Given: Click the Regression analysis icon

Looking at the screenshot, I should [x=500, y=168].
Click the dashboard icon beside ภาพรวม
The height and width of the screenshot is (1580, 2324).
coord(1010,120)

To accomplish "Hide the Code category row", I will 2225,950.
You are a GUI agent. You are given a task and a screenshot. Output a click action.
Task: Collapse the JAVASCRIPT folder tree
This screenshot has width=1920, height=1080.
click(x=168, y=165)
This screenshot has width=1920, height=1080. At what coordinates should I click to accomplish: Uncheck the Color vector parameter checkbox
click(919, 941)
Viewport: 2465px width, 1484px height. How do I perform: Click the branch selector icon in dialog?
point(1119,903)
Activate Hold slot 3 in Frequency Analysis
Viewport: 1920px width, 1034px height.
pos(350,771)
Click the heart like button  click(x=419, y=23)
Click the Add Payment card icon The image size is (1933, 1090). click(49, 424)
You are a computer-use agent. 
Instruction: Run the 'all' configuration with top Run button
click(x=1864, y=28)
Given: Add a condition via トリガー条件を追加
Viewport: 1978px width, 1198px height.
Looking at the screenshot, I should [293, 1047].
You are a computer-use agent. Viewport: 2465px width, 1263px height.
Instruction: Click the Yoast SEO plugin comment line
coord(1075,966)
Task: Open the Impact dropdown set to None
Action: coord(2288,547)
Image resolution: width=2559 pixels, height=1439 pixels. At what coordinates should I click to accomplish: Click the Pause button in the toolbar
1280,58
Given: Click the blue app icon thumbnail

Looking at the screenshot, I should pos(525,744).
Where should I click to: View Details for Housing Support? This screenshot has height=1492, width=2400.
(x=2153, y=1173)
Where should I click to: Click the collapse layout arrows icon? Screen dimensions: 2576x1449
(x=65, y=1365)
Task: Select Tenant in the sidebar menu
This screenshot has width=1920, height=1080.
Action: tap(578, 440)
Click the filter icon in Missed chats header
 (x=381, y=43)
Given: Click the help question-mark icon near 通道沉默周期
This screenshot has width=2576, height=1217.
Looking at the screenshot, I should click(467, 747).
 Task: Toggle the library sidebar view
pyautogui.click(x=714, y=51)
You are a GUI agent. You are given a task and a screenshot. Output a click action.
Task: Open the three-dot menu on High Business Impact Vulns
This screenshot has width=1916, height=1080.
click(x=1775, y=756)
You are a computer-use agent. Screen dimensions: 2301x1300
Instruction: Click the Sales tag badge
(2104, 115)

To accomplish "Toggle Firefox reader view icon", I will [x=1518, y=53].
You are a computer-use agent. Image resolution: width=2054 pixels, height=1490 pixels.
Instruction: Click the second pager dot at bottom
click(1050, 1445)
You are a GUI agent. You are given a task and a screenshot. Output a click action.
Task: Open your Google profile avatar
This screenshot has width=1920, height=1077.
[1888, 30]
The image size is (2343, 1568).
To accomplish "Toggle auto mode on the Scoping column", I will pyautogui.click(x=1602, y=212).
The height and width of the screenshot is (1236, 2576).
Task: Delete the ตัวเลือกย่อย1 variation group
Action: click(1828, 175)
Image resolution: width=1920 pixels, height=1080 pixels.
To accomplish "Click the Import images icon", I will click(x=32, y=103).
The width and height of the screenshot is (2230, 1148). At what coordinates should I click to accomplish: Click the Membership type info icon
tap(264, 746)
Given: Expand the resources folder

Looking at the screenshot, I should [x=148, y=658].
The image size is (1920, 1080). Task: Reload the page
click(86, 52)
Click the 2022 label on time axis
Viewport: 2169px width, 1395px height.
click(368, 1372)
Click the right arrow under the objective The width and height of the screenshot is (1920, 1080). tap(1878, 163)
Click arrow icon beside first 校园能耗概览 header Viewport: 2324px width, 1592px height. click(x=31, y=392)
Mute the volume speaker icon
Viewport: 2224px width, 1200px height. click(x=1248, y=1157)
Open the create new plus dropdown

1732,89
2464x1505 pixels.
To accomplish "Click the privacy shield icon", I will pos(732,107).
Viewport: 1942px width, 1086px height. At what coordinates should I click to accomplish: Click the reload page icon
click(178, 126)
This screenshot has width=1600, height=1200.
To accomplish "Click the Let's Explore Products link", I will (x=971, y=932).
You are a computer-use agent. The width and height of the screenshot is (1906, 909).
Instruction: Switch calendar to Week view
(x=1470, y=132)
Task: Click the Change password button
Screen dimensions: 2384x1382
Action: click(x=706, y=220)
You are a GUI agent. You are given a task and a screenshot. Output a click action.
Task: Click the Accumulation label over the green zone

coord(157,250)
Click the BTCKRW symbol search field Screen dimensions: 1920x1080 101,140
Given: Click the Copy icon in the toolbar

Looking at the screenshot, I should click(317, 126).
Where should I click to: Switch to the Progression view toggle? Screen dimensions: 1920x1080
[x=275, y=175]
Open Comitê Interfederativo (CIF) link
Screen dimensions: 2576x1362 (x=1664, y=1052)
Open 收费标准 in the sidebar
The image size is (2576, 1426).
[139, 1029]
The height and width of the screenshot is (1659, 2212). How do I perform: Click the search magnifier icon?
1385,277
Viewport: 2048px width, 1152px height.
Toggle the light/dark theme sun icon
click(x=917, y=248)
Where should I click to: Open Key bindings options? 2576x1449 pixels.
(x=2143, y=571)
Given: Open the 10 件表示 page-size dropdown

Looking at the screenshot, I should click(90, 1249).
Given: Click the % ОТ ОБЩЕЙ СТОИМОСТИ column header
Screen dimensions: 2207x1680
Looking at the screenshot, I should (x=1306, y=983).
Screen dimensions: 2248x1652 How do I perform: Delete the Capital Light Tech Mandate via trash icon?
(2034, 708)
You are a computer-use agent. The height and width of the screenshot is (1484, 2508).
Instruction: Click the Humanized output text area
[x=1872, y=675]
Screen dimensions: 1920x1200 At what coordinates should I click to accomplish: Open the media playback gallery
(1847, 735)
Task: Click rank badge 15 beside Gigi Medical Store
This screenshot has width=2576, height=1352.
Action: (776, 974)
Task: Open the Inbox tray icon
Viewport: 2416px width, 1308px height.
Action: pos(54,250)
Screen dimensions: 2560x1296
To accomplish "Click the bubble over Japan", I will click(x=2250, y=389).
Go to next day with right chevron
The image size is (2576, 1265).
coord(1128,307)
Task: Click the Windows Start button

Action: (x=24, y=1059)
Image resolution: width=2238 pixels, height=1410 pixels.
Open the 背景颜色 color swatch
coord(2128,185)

— What this task involves —
Up to and including the line with "Given: Add a condition via トリガー条件を追加", print every line of the material above, starting from its first line, exactly.

— Written solution —
Given: Click the Regression analysis icon

Looking at the screenshot, I should [x=500, y=168].
Click the dashboard icon beside ภาพรวม
The height and width of the screenshot is (1580, 2324).
coord(1010,120)

To accomplish "Hide the Code category row", I will 2225,950.
You are a GUI agent. You are given a task and a screenshot. Output a click action.
Task: Collapse the JAVASCRIPT folder tree
This screenshot has width=1920, height=1080.
click(x=168, y=165)
This screenshot has width=1920, height=1080. At what coordinates should I click to accomplish: Uncheck the Color vector parameter checkbox
click(919, 941)
Viewport: 2465px width, 1484px height. How do I perform: Click the branch selector icon in dialog?
point(1119,903)
Activate Hold slot 3 in Frequency Analysis
Viewport: 1920px width, 1034px height.
pos(350,771)
Click the heart like button  click(x=419, y=23)
Click the Add Payment card icon The image size is (1933, 1090). click(49, 424)
You are a computer-use agent. 
Instruction: Run the 'all' configuration with top Run button
click(x=1864, y=28)
Given: Add a condition via トリガー条件を追加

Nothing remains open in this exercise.